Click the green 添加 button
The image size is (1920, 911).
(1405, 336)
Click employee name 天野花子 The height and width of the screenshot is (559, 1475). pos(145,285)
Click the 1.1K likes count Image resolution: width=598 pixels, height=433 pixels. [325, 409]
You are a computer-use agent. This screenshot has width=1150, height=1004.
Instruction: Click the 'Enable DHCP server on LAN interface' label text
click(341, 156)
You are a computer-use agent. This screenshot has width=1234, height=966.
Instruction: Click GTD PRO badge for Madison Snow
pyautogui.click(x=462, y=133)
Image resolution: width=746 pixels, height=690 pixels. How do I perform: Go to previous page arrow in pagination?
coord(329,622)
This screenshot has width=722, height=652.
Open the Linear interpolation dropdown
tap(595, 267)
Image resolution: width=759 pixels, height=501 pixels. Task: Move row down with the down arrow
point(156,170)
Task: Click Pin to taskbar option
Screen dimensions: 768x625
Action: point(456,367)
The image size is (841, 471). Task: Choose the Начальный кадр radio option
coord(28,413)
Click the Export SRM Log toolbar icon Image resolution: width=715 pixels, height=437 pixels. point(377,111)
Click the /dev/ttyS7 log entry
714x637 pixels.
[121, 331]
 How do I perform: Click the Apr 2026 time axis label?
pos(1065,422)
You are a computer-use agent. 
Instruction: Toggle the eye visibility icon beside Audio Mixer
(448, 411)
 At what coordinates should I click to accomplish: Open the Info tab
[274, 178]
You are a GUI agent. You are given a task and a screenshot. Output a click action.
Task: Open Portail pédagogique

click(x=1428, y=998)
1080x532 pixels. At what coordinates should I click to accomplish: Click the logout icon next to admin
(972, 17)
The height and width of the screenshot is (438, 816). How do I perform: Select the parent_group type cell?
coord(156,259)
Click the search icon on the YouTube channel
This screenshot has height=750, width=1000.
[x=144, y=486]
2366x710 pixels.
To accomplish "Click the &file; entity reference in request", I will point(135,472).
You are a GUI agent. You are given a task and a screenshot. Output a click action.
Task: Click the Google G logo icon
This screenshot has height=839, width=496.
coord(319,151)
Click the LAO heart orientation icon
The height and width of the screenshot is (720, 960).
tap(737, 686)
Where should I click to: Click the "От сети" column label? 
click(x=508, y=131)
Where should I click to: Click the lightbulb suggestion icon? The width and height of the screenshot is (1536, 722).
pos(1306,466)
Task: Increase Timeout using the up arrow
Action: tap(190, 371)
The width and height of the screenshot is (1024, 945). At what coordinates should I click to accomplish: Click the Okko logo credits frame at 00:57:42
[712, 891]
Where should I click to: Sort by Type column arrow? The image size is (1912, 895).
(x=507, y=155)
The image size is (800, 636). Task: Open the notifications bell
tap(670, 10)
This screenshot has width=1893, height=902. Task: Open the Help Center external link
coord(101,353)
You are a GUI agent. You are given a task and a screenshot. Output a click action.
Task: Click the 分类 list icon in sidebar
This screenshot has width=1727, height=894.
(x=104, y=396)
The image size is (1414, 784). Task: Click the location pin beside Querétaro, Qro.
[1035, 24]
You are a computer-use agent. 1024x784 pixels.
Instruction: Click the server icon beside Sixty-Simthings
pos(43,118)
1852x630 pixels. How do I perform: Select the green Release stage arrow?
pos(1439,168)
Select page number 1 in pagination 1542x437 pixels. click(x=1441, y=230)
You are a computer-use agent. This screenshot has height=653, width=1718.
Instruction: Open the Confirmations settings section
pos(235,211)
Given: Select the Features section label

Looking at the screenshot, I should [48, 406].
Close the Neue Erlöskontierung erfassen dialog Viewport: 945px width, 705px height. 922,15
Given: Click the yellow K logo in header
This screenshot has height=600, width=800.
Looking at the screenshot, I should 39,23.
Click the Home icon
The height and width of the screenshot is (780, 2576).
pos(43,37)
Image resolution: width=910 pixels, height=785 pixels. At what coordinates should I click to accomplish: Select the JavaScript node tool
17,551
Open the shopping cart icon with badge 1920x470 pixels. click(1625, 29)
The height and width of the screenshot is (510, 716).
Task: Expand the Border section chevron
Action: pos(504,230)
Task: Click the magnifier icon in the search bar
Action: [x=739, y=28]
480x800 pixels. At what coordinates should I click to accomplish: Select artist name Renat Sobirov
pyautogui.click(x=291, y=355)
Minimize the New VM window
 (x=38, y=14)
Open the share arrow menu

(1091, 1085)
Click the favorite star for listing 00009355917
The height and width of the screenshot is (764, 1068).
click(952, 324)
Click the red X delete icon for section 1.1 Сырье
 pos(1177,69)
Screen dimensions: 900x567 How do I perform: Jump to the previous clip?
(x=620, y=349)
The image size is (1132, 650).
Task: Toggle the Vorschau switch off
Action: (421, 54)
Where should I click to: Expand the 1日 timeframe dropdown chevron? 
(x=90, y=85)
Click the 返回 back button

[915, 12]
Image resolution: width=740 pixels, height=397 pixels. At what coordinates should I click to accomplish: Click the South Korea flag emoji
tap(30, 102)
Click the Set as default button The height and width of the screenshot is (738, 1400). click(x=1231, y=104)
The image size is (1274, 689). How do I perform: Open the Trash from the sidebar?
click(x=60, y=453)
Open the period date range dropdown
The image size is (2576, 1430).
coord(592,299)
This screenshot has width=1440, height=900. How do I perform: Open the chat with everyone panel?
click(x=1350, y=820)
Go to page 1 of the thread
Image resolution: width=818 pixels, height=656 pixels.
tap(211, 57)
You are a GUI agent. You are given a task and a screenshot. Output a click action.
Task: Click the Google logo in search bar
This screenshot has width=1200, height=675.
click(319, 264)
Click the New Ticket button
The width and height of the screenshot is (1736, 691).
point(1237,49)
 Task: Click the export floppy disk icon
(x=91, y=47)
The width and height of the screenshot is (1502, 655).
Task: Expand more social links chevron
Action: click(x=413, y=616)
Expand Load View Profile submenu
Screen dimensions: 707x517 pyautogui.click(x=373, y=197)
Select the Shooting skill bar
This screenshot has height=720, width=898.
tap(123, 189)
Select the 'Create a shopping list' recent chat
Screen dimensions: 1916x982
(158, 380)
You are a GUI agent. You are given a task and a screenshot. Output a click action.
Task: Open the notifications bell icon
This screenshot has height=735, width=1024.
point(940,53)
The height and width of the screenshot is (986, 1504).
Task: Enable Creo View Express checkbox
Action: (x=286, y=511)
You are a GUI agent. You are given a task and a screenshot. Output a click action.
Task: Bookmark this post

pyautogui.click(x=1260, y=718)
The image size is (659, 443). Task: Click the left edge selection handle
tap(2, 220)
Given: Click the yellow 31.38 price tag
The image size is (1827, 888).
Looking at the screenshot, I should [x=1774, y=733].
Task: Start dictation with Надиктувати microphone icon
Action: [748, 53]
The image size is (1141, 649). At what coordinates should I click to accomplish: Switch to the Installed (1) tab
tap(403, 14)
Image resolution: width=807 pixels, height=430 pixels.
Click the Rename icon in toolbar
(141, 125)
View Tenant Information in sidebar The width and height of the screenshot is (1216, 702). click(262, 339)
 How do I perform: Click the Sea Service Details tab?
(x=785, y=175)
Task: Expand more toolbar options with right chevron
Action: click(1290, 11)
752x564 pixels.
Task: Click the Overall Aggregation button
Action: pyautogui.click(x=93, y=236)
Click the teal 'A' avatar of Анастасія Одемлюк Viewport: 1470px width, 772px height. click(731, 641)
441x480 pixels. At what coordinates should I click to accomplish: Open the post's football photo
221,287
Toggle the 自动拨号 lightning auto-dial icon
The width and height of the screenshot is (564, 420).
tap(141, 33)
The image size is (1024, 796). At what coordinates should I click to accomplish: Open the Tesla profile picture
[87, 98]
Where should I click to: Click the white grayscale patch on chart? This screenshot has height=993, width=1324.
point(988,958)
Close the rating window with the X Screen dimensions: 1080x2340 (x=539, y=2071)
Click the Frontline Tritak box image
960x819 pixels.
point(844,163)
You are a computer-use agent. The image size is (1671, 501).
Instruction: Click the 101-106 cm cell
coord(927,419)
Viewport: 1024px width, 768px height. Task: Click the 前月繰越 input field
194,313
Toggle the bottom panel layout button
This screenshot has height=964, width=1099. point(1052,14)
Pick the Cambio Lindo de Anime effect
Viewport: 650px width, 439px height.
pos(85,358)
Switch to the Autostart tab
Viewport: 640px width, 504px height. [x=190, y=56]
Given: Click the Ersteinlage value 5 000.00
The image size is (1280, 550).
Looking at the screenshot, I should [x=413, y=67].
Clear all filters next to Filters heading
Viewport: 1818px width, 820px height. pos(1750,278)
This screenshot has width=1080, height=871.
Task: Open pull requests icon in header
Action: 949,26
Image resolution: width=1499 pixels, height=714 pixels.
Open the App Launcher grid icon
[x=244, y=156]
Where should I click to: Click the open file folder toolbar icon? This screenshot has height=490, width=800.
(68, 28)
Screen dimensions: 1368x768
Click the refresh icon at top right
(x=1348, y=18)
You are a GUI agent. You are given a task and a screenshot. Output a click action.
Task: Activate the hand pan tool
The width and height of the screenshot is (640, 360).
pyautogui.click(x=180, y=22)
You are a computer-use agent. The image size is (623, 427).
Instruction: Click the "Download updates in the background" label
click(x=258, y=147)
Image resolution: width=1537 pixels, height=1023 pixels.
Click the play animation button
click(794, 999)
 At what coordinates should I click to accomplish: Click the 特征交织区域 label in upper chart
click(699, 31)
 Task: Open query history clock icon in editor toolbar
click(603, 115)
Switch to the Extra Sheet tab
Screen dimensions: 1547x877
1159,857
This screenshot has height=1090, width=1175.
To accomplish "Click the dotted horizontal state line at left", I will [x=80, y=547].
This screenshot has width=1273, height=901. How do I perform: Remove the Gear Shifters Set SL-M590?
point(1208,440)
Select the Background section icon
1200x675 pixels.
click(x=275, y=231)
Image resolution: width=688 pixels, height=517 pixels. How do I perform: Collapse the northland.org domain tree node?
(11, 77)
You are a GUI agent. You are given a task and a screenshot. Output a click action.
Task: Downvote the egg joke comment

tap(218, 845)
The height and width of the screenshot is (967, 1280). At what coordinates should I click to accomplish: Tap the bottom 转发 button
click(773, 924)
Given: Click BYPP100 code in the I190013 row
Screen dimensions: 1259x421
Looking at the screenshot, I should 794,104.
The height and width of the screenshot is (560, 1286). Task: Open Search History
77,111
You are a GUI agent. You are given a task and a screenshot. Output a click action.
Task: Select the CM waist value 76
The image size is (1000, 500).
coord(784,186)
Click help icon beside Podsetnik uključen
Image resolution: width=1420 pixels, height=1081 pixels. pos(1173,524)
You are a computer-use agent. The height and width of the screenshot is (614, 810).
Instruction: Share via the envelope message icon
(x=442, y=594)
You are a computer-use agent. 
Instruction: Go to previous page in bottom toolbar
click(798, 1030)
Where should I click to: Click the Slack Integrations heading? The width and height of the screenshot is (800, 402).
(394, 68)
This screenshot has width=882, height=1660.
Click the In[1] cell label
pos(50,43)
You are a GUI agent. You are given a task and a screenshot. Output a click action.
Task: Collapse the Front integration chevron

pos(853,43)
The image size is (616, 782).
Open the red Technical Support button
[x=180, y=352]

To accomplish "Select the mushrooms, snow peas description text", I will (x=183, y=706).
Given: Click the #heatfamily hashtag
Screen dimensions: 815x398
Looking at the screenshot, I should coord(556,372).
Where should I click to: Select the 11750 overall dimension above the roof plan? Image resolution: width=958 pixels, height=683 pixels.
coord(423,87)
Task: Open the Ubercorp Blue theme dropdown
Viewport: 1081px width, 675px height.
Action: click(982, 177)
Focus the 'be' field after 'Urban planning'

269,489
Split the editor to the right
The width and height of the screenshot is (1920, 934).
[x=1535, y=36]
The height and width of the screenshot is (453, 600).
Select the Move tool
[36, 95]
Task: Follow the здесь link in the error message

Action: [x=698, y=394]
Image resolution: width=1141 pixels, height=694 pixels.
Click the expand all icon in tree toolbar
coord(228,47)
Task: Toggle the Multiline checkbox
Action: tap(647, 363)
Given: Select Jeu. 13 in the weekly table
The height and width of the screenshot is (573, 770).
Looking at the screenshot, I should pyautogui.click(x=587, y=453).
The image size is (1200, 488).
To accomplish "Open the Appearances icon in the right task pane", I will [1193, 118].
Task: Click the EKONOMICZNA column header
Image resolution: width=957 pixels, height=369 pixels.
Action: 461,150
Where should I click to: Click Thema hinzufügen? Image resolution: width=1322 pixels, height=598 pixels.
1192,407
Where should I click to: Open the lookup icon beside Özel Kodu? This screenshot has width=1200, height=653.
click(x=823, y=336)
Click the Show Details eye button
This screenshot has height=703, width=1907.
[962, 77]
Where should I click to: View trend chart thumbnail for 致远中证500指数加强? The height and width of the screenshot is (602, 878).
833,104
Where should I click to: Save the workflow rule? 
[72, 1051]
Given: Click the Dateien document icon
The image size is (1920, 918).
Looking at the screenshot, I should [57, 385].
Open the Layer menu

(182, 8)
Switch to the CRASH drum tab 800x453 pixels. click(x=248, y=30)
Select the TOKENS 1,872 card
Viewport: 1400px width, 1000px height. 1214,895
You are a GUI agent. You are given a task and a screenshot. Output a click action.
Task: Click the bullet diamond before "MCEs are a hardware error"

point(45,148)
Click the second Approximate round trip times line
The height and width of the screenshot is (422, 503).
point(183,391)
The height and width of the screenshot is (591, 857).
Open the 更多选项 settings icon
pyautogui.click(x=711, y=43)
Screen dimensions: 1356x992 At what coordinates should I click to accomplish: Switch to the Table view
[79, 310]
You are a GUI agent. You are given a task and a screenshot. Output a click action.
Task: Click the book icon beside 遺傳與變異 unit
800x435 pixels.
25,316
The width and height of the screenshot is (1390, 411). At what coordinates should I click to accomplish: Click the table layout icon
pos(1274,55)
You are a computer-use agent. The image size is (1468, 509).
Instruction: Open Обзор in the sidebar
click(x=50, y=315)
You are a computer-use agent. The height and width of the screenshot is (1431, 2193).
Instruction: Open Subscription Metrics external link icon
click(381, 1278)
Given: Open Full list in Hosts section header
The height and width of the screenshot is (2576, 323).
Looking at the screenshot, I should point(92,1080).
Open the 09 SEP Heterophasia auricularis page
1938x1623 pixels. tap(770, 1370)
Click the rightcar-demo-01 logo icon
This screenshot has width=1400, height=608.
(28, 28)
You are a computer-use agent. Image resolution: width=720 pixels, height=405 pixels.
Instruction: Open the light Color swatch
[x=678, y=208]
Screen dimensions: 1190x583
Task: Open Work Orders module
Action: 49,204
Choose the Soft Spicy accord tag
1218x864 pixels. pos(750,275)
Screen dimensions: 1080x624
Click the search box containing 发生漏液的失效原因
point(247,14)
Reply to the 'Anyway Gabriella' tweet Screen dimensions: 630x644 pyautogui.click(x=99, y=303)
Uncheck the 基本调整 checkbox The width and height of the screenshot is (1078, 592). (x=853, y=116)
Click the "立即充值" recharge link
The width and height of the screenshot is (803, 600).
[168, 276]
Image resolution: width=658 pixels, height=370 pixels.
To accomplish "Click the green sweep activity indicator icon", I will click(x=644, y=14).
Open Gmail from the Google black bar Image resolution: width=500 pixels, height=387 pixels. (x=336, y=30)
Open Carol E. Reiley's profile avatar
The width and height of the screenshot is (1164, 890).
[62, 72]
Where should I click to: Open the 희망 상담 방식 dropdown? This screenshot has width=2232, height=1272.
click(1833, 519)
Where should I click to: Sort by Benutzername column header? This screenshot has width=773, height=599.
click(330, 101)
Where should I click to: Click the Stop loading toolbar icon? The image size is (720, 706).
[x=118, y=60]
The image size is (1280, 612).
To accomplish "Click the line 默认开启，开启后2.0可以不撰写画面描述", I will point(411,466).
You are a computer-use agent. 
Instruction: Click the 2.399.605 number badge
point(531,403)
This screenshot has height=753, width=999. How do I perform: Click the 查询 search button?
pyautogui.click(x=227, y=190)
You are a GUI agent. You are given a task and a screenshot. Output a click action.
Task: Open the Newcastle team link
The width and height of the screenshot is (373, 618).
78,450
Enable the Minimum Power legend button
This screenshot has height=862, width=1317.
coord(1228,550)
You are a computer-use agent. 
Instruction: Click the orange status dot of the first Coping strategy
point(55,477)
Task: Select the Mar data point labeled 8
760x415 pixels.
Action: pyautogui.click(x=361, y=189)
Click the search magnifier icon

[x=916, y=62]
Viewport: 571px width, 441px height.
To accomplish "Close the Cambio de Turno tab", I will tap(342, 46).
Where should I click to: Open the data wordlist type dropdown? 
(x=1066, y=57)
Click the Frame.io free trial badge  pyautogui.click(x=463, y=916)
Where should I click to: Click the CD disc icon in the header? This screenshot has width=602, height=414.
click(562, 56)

◇ ◇ ◇ ◇ ◇ ◇ ◇

» **Exercise brief**:
Count each line above that has the word "value" in it, and write down nothing but the total.

» **Solution**:
2